On the other hand, hydraulic oil exposure can seals to swell excessively preventing hydraulic valves and pistons from moving freely.

Hydraulic oils are tested against a variety of seal materials to ensure that the hydraulic fluid will be compatible with seals under various conditions.

Hydraulic Oil Properties

Hydraulic systems can be subject to tens of thousands of pounds of pressure under extremely hot or cold conditions.

Choosing the right hydraulic fluid for your application is crucial for system longevity and performance after thousands of work and heat cycles.

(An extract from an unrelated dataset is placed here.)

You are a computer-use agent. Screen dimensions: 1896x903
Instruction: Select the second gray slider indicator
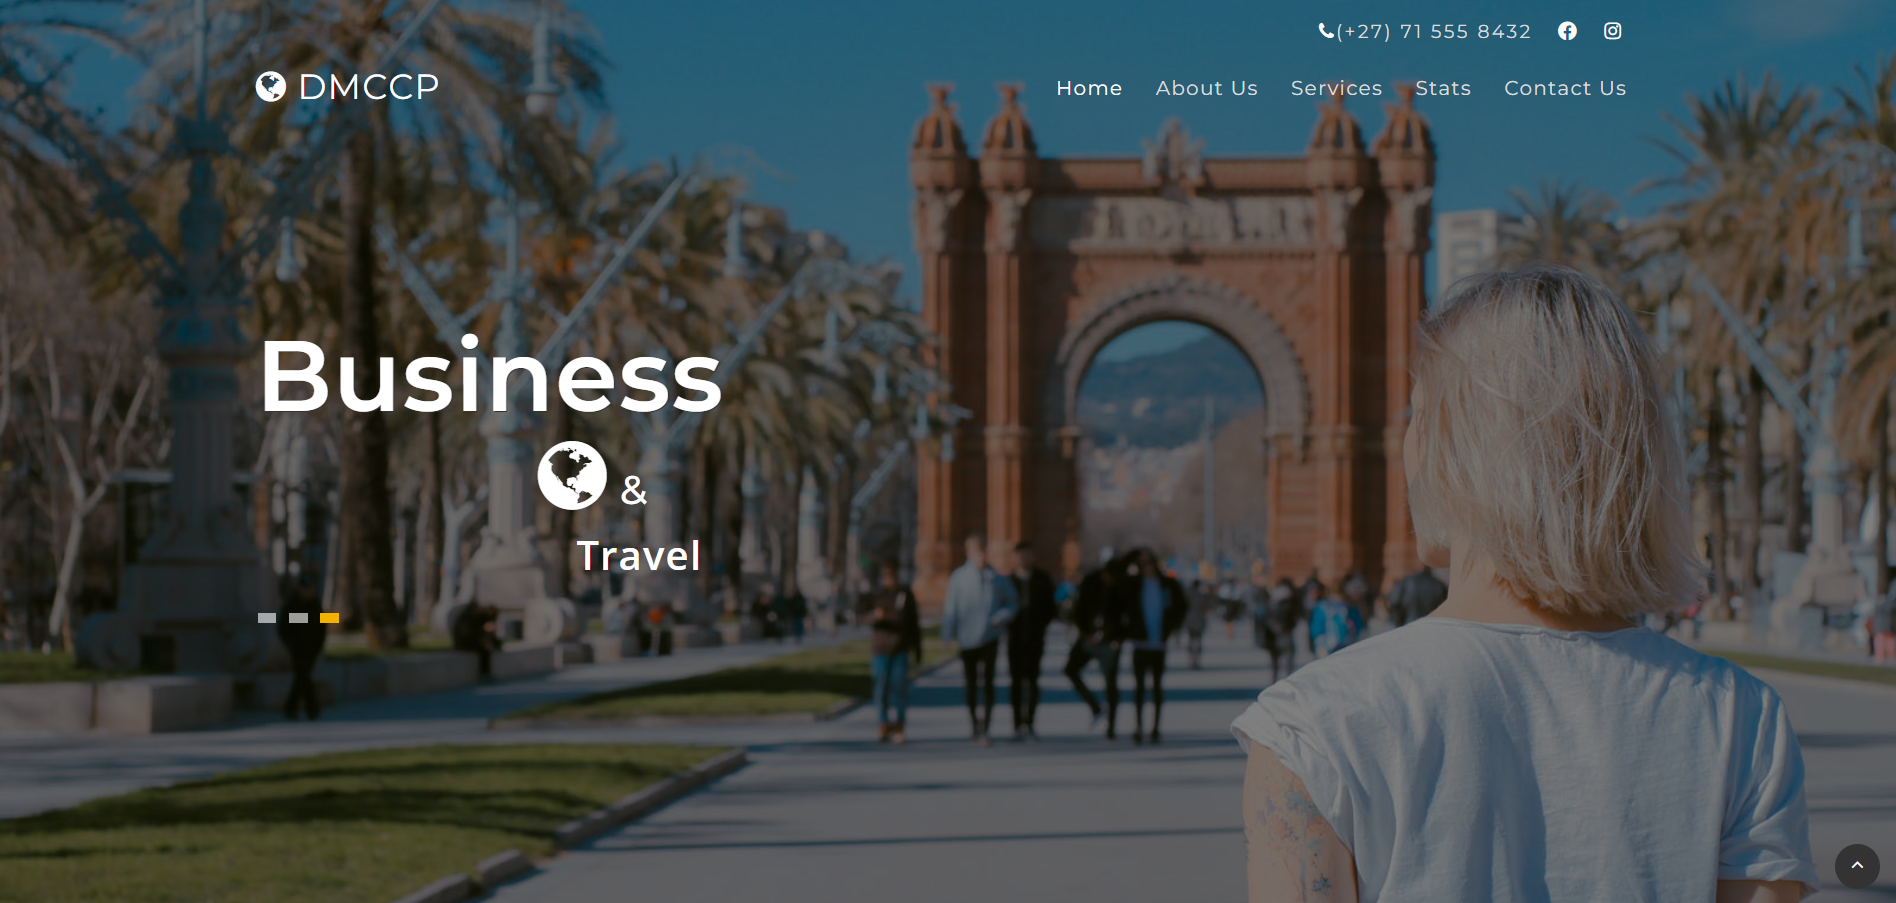click(x=298, y=618)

There are a number of options when it comes to fluid, and each offers advantages and disadvantages.

What Is Hydraulic Fluid?

Compressibility

Also known as bulk modulus, "compressibility" refers to a fluid's tendency to change volume or density in response to pressure.

Although it may seem strange to think of any fluid compressing, the additives, impurities and microscopic air bubbles in the oil will regularly do so.

In short, a perfect hydraulic fluid would have zero compressibility, but this isn't usually possible because it requires a very thin fluid with almost no additives.

Air Release

Air release is a factor in the fluid's compressibility and heat transfer characteristics.

A very thick hydraulic oil will tend to keep air bubbles trapped inside well after they've been introduced, which is never good.

Detergent Content

Most types of oil contain some sort of detergent that is used to emulsify water and to suspend contaminants that can cause sludge build-up in the system.

This keeps contaminants from turning into deposits and keeps water from causing system damage.

When using a detergent oil, bear in mind that you'll need to filter your oil and keep a close eye on its condition.

Emulsified water can turn into steam under high temperature, which will wreak havoc on your hydraulic system.

Viscosity

Viscosity refers to how well a fluid holds together when allowed to free-flow.

Water has very low viscosity, and maple syrup has high viscosity.

Viscosity almost always diminishes with increased heat, as the molecules of the hydraulic fluid move farther apart.

A delicate balance must be struck in viscosity, as a higher-viscosity fluid makes the system more efficient, but a thinner fluid has better air release and performs better in cold weather.

Although multi-viscosity oils would seem to be the magic bullet answer to this problem, bear in mind that the additives used in them tend to reduce its air-release characteristics.

Multi-viscosity oils are good for high-capacity systems with large reservoirs and good air-release characteristics but should be avoided on smaller systems unless they're needed.

Lubricity

Like most oils, hydraulic oil is also used as a system lubricant where applied.

The base stock of oil itself does not provide very good lubrication, which is why manufacturers use a Zinc dialkyl dithiophosphate (ZnDTP) to increase its lubricity.

Fluids with high levels of ZnDTP (sold commercially as "anti-wear" oil) should only be used in systems that are designed for them, as this chemical can be highly corrosive to some metals.